最終話 愛とか恋ってこういうこと

 菜音は緊張していた。明かりが落とされていき、ぼんやりとした形しか認識できなくなっていく部屋で、これから起こることに対しての期待と不安が緊張という感情を作っていた。

「本当に大丈夫?」

 蒼が不安げな顔で言った。しかし、眉を少し潜めていながらも、暗がりでもわかるくらい、蒼の顔は紅潮していた。

「大丈夫」

 声が震えないように、腹筋に力をいれて言った。このこと、ばれていないといいけど、と菜音は思ったが蒼の目はごまかせかなったみたいで、蒼はさらに眉をひそめた。

「本当にいいの?俺で…もう少し待とうか?」


「いいの、本当に大丈夫だよ」


「わかった」

 蒼は深く頷いた。そして、菜音に腕を伸ばし、思い切り抱きしめた。腕の中にある柔らかく、華奢で、なめらかな身体が愛おしい。蒼は、ひとり、心の中で呟いた。この温もりを感じられる自分は世界で一番の幸せ者だ、と。


 ひとしきり幸せを噛み締めると、態勢を変え、菜音の上に覆い被さるように四つん這いになった。この状況で、これ以上感情を抑えることは無理だった。

「菜音…キ、スしてもいい?」


「もち…ろん…。蒼、きて」

 その言葉に吸い寄せられるように、唇と、唇がかさなった。菜音はたった、ほんの少しの、この唇の面積から伝わってくる衝撃に驚いた。鋭い衝撃が背筋を下りて、腰、足の先まで伝わり、何もかも考えられなくなる感覚。

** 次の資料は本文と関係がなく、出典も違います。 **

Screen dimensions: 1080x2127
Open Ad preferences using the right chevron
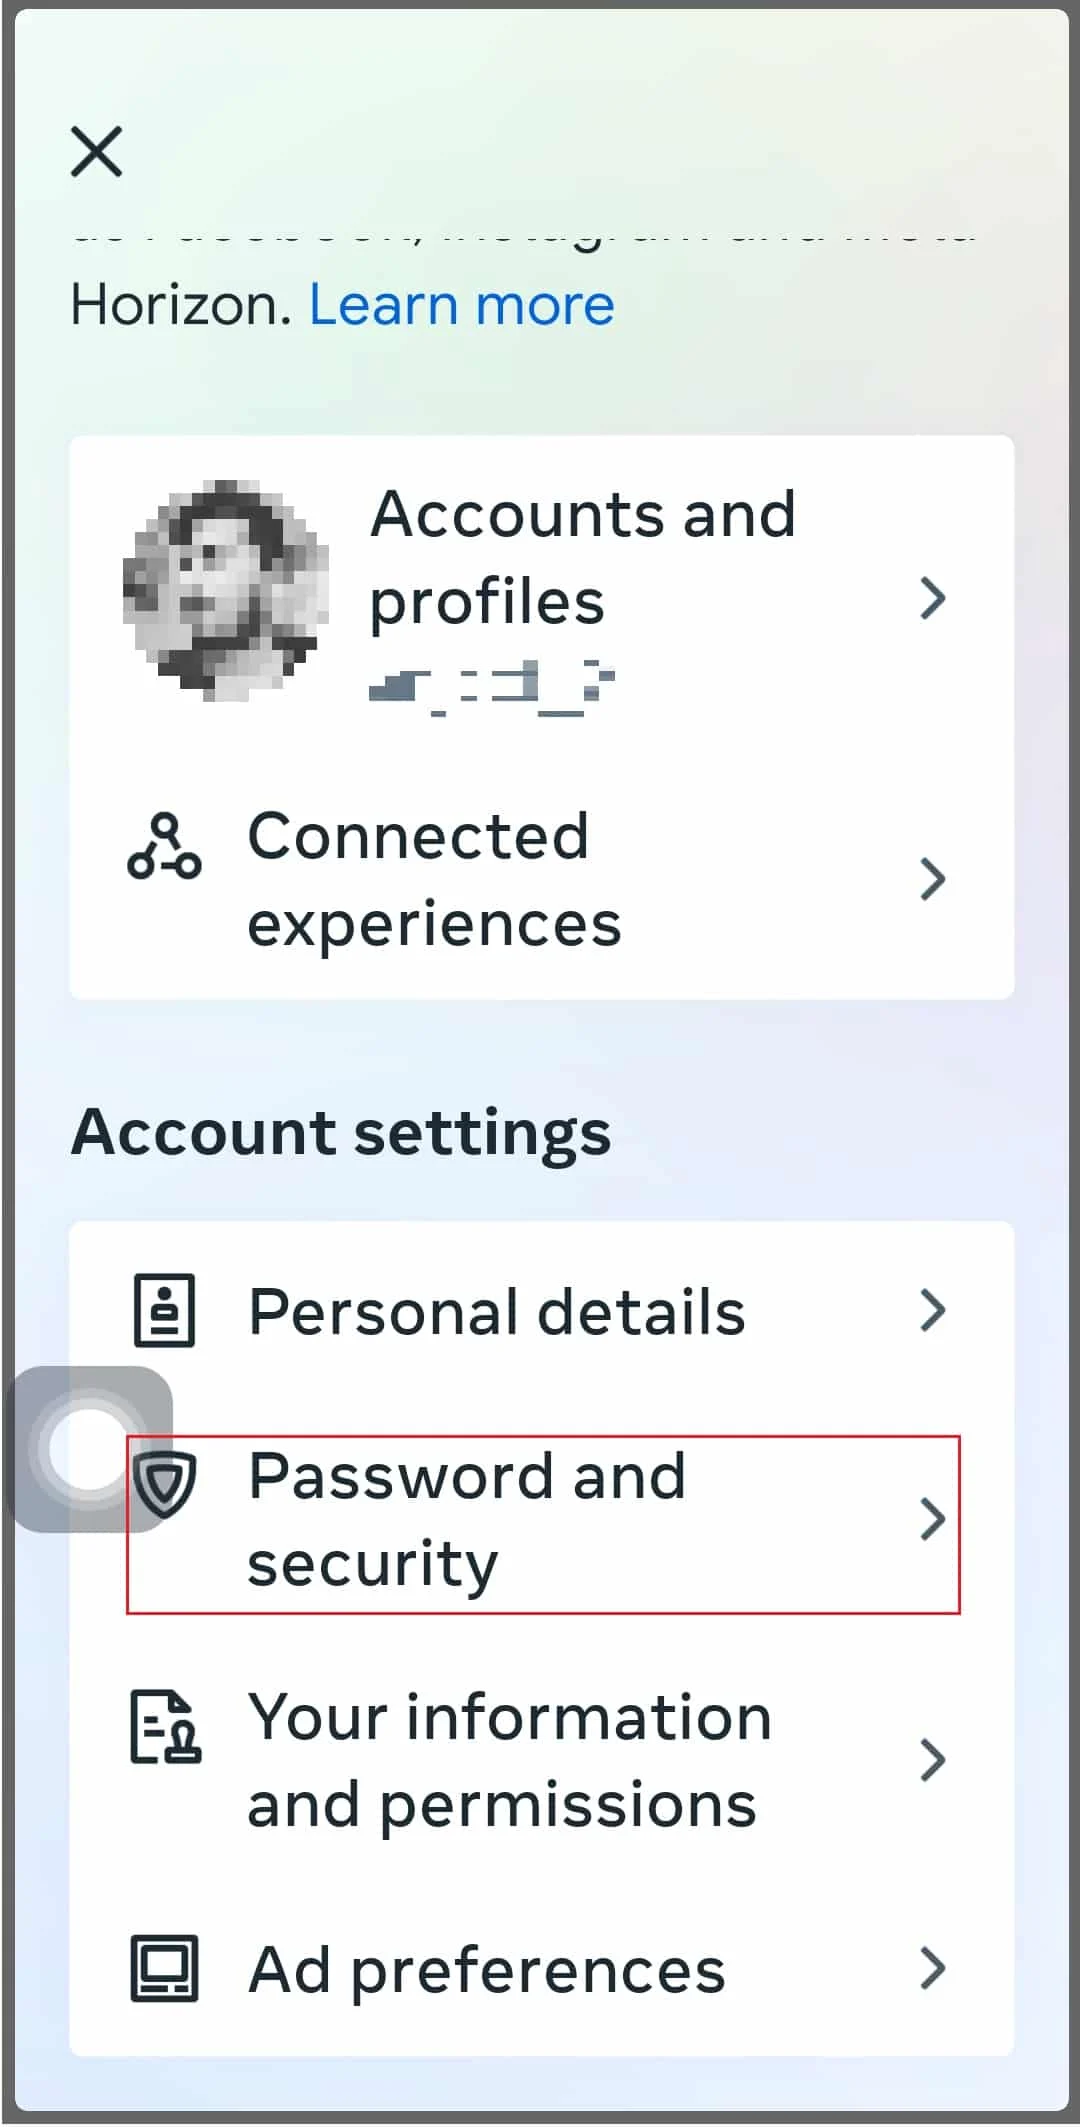(x=932, y=1968)
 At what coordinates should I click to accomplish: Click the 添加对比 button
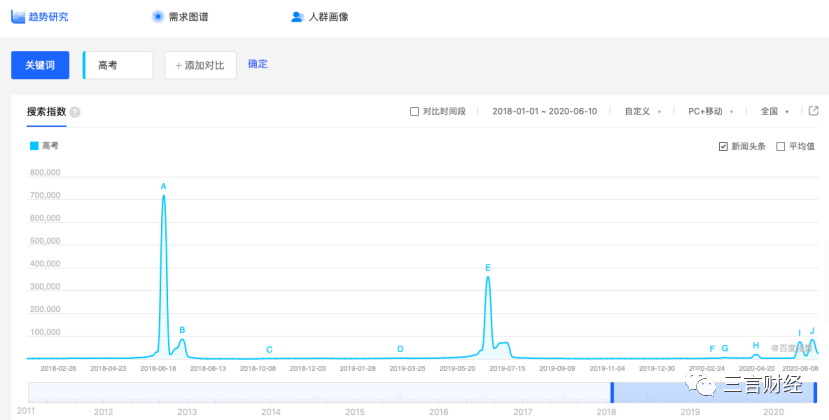pos(200,65)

 なんだろう、これは。菜音はわからなかった。いや、わからなくてもよかった。時間がたてばたつほど伝わってくる、蒼の底知れぬ愛情、安心感。どれもあじわったことのない素晴らしいごちそうだった。


「口、できたら少し…あけて」


 蒼の舌が菜音に入り、舌が滑らかに絡み合った。とろとろとした感覚。少し音が気になるが、それ以上に、菜音の少しだけ苦しそうな、いっぱいいっぱいの顔が蒼に満足感を与えた。誰よりも、菜音のことが好きだった。その菜音が見せてくれる表情が、美しかった。

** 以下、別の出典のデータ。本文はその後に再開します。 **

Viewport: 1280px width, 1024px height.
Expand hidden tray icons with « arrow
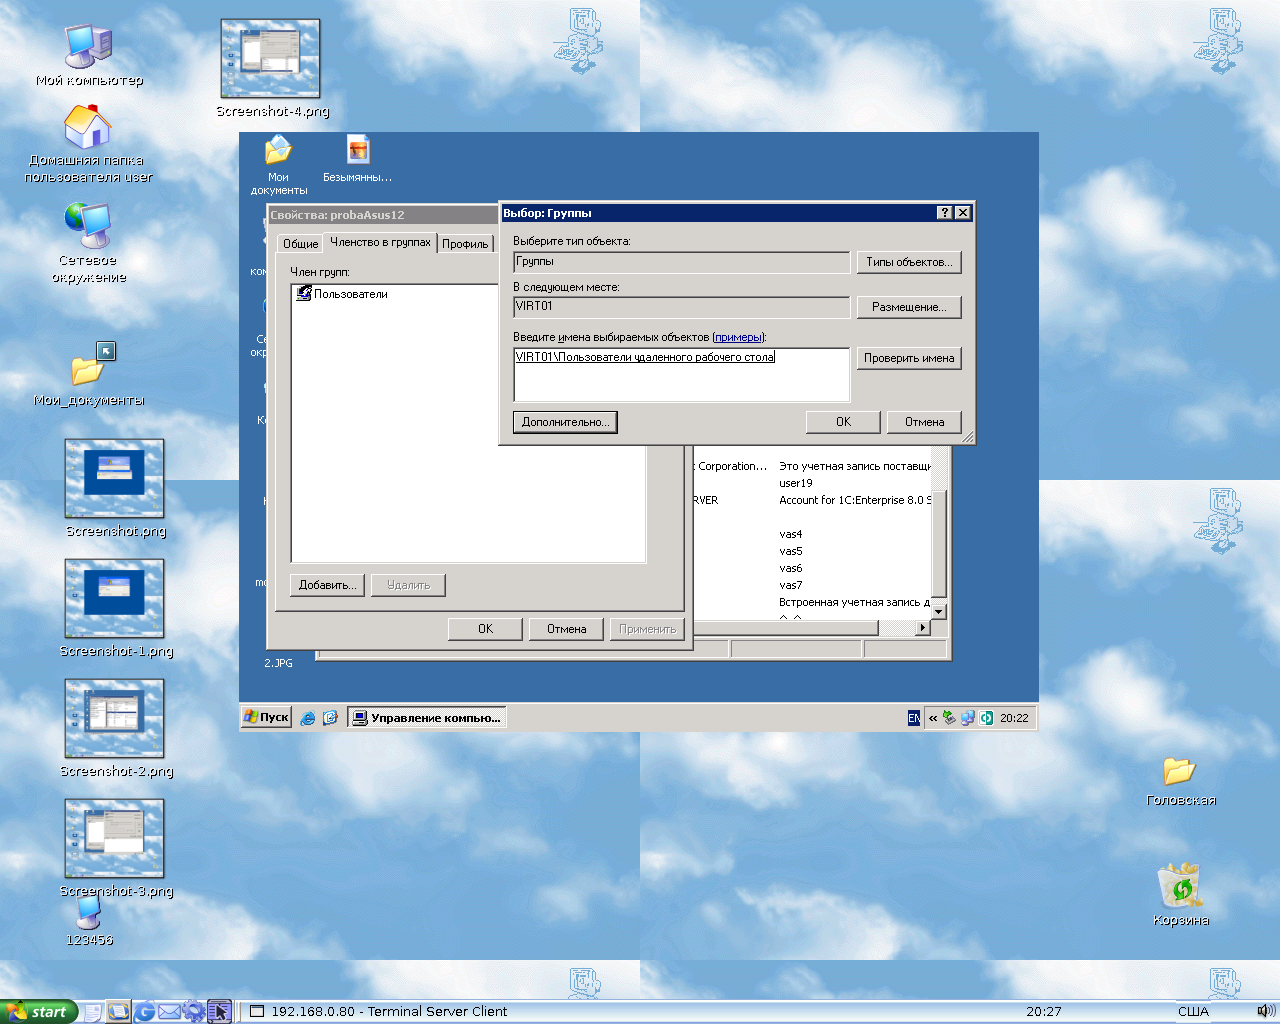(x=933, y=718)
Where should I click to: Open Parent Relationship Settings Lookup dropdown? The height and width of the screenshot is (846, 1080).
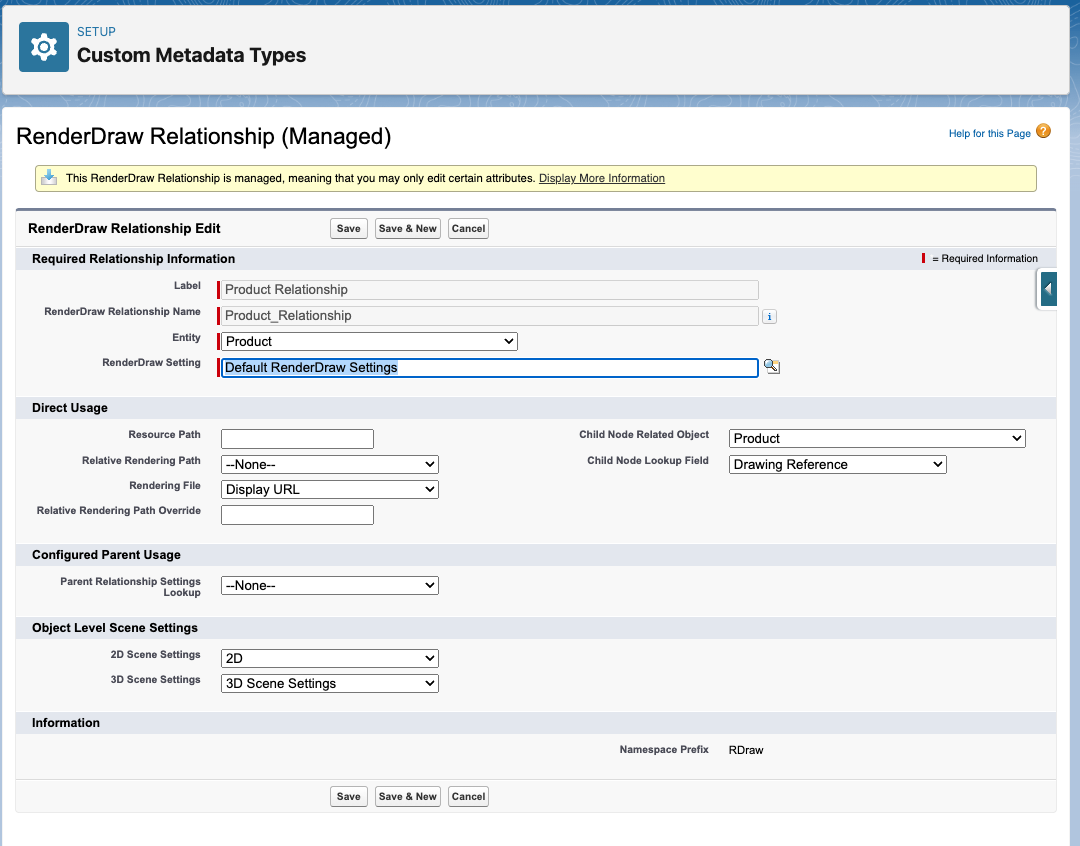pos(329,585)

 菜音の身体に指を滑らせた。菜音の表情が変わっていく。ここ、くすぐったいのかな、なんて考えながら指を進めると、菜音がふと目を開けた。その、あまりに透明度の高い目に、蒼は驚いた。こんな、菜音がいるなんて、想像もできなかった。


 触れていく。指先から、唇から伝わる刺激が心地よく全身に広がっていく。


 蒼と菜音は、靴紐が結ばれるのと同じくらい自然に結ばれた。


 空に浮かぶまあるいお月様が、風で揺れるカーテンの外側から、二人を照らしていた。ふんわりとした雰囲気が部屋に漂う。



「菜、音……、愛してる」


「わたし…も、」



 菜音は、幸せだった。この瞬間、この煌めきがいつまでも続いて欲しくて、目を閉じた。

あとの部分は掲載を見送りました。